-------- Source extract --------

The spouse who desires physical intimacy and doesn’t get it anywhere near enough can become obsessed with sex, even pleading or begging their mate to engage in acts of intimacy. Because they are sex-starved! It’s no wonder that sex is seemingly always on their mind.
Saturated. On the other hand, don’t ever let me work in a bakery. If I spend my days surrounded by donuts, cinnamon rolls, scones, croissants, empañadas, or whatever, I will be the next contestant on The Biggest Loser for sure. I LOVE pastries, and the last thing I need to do is line the walls with them. I won’t be able to stop eating those delicious, sweet, wonderful…
You get the idea. It’s easy to obsess about sex when you metaphorically line the walls with it. Thus, looking at porn, reading erotica, shopping at sex stores, always looking for the next big thrill, etc. can cause you to obsess about sex as well. You may be having sex with your spouse, but it will never seem like enough if you saturate your environment with the subject.

-------- Collected data --------

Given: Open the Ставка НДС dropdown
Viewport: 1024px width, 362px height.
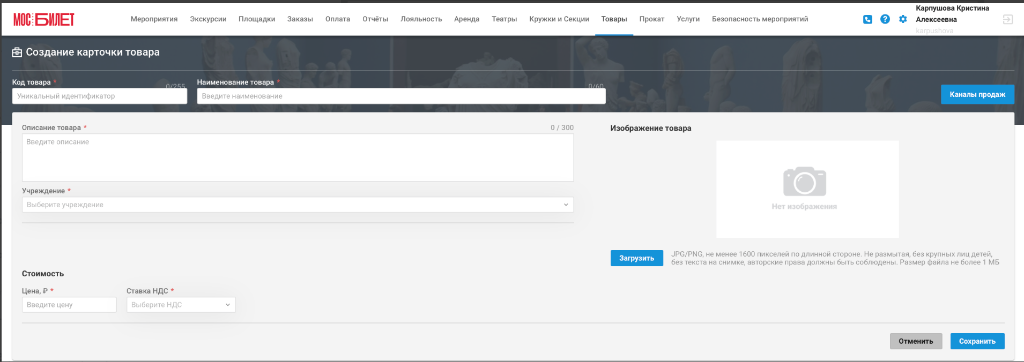Looking at the screenshot, I should pyautogui.click(x=180, y=304).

--------

▶ _The task_: Reproduce the passage on obsessing over sex word for word, everything from "Saturated. On the" down to "with the subject.". The material has nothing to do with the passage on obsessing over sex.

▶ _Answer below_:
Saturated. On the other hand, don’t ever let me work in a bakery. If I spend my days surrounded by donuts, cinnamon rolls, scones, croissants, empañadas, or whatever, I will be the next contestant on The Biggest Loser for sure. I LOVE pastries, and the last thing I need to do is line the walls with them. I won’t be able to stop eating those delicious, sweet, wonderful…
You get the idea. It’s easy to obsess about sex when you metaphorically line the walls with it. Thus, looking at porn, reading erotica, shopping at sex stores, always looking for the next big thrill, etc. can cause you to obsess about sex as well. You may be having sex with your spouse, but it will never seem like enough if you saturate your environment with the subject.